The triple-disc Cocktail Blues collection begins with some of the seminal work of the Nat "King" Cole Trio, whose piano, guitar, and bass lineup and musical mix of jazz, jive, and standards influenced an entire generation of West Coast piano player/vocalists, including Ray Charles, Roy Hawkins, Charles Brown, and Floyd Dixon (the last two of whom are also featured in this collection). As at any good cocktail party, each of the guests here brings something unique to the table.
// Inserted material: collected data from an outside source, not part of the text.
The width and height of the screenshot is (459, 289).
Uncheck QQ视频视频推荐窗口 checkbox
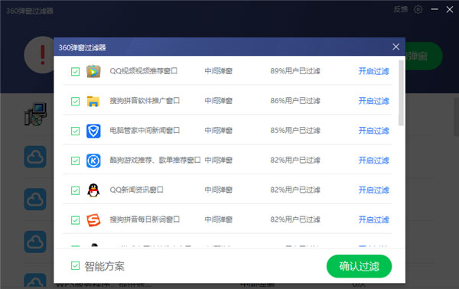[75, 71]
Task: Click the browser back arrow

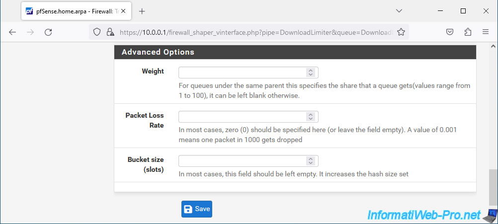Action: tap(12, 32)
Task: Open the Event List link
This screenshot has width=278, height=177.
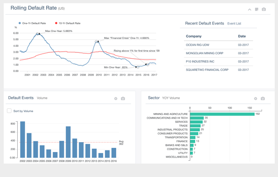Action: 234,24
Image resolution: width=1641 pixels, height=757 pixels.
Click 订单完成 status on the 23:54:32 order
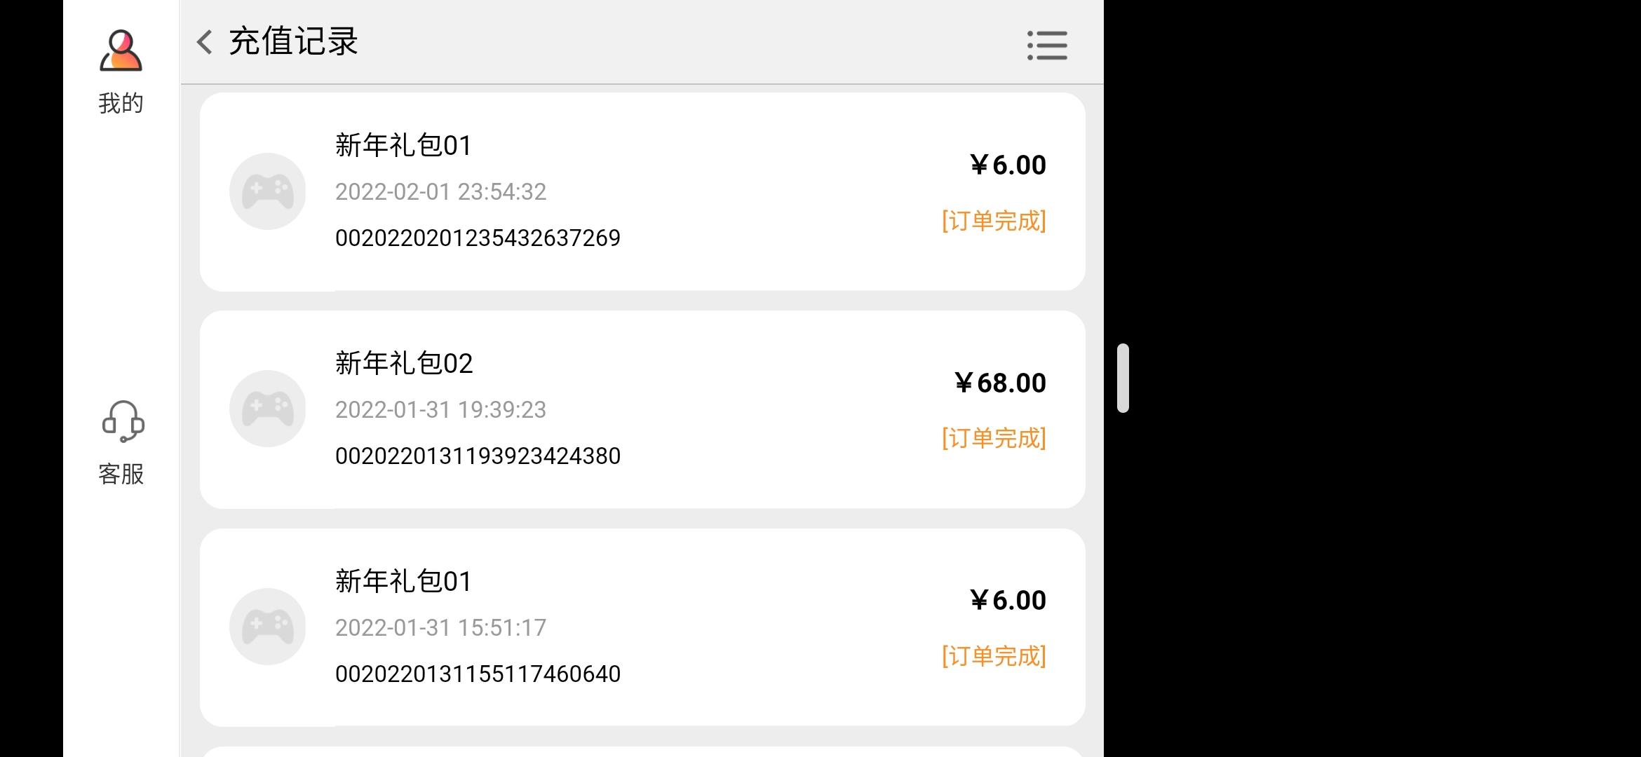[994, 221]

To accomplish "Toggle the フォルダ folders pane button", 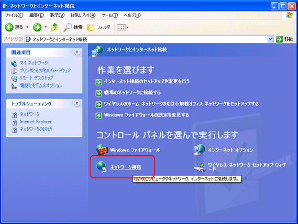I will pyautogui.click(x=98, y=27).
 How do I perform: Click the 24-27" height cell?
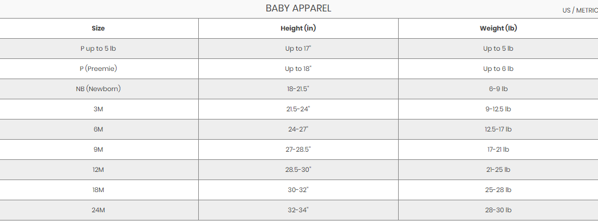click(x=298, y=129)
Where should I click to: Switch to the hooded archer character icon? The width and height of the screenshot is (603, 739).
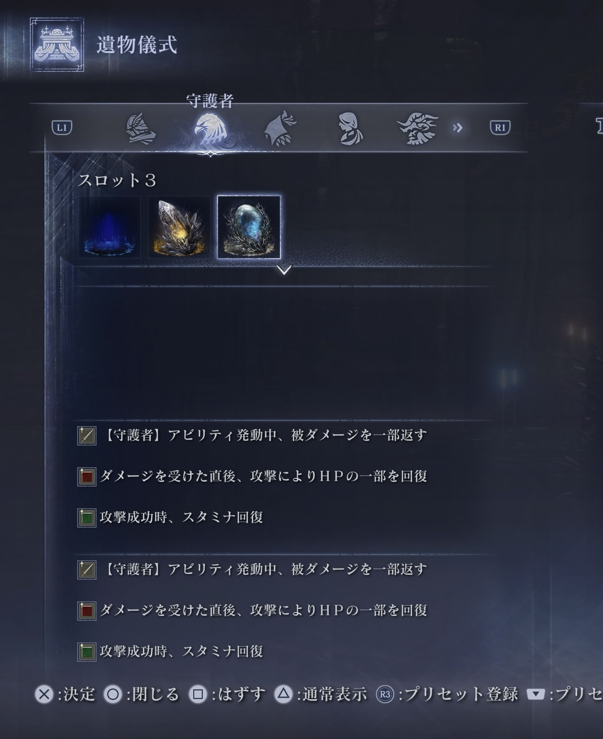click(x=280, y=128)
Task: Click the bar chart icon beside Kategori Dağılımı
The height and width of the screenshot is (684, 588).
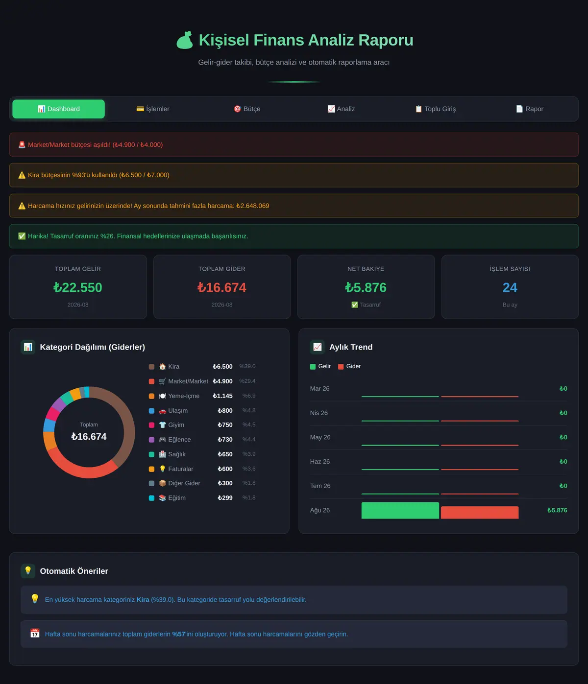Action: coord(28,347)
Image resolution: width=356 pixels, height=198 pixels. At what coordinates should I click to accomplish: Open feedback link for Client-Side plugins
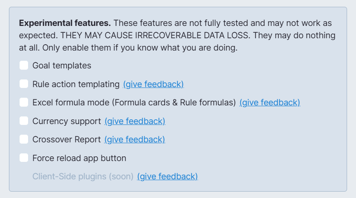click(x=167, y=176)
Cole's effortless delivery and distinctive piano style, along with the artistry of guitarist Oscar Moore, the Trio's secret weapon, provide many intoxicating moments, particularly on classics such as "Straighten Up and Fly Right" and "Route 66."
Dixon displays more obvious blues influences in his music and lyrics, as well as a great narrative songwriting style that not only explores traditional blues themes such as loving a "Married Woman" or being "Tired, Broke, and Busted," but that also touches on unexpected topics such as the jealousy and doubt that can accompany a long-distance relationship ("Telephone Blues" and "Call Operator 210"). Brown appears both as a solo artist and with Johnny (brother of Oscar) Moore's Three Blazers. Originally from Texas (as is Dixon), Brown adds his home state's bluesier sound to a lugubrious, slightly drunken-sounding vocal style with lyrics of lonely desolation, evoking dark nights spent at darker bars where dark liquors fuel darker thoughts. The titles of some of his selections tell all: "Tormented," "Trouble Blues," and "Without the One You Love."
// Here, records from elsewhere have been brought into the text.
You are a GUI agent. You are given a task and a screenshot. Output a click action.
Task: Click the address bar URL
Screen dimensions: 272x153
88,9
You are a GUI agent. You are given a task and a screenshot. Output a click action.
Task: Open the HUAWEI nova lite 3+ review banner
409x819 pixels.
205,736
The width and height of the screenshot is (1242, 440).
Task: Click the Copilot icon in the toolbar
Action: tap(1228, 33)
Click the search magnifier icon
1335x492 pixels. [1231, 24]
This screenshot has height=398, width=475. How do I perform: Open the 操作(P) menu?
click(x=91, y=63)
Cocktail Nation poseurs beware! This is not a collection of lounge music, that stylish but ultimately disposable subgenre of easy-listening pop. Instead, the music contained on this collection is the music of real people feeling real emotions, not vapid background sounds for cigar-chomping, martini-swilling yuppies. The Jumpin' Like Mad collection offers up two discs of jump blues, which is what rock and roll was called before it was called rock and roll. This rock and roll, however, was (and is) for adults: Eating, drinking, dancing, and more drinking are the major themes here, and all are explored with lusty enthusiasm and wild abandon. Highlights include Jimmy Liggins's "I Ain't Drunk, I'm Just Drinkin'," finally making its CD debut; Nellie Lutcher's sexy "Fine Brown Frame"; and Big Joe Turner's blazing "Jumpin' Tonight."
Nearly every artist featured on these compilations was based in Los Angeles at the time of these recordings. Most of them were transplants, lured to the city by its booming postwar economy, and their collective talents coalesced around the Central Avenue nightclub district into one of the greatest music scenes ever.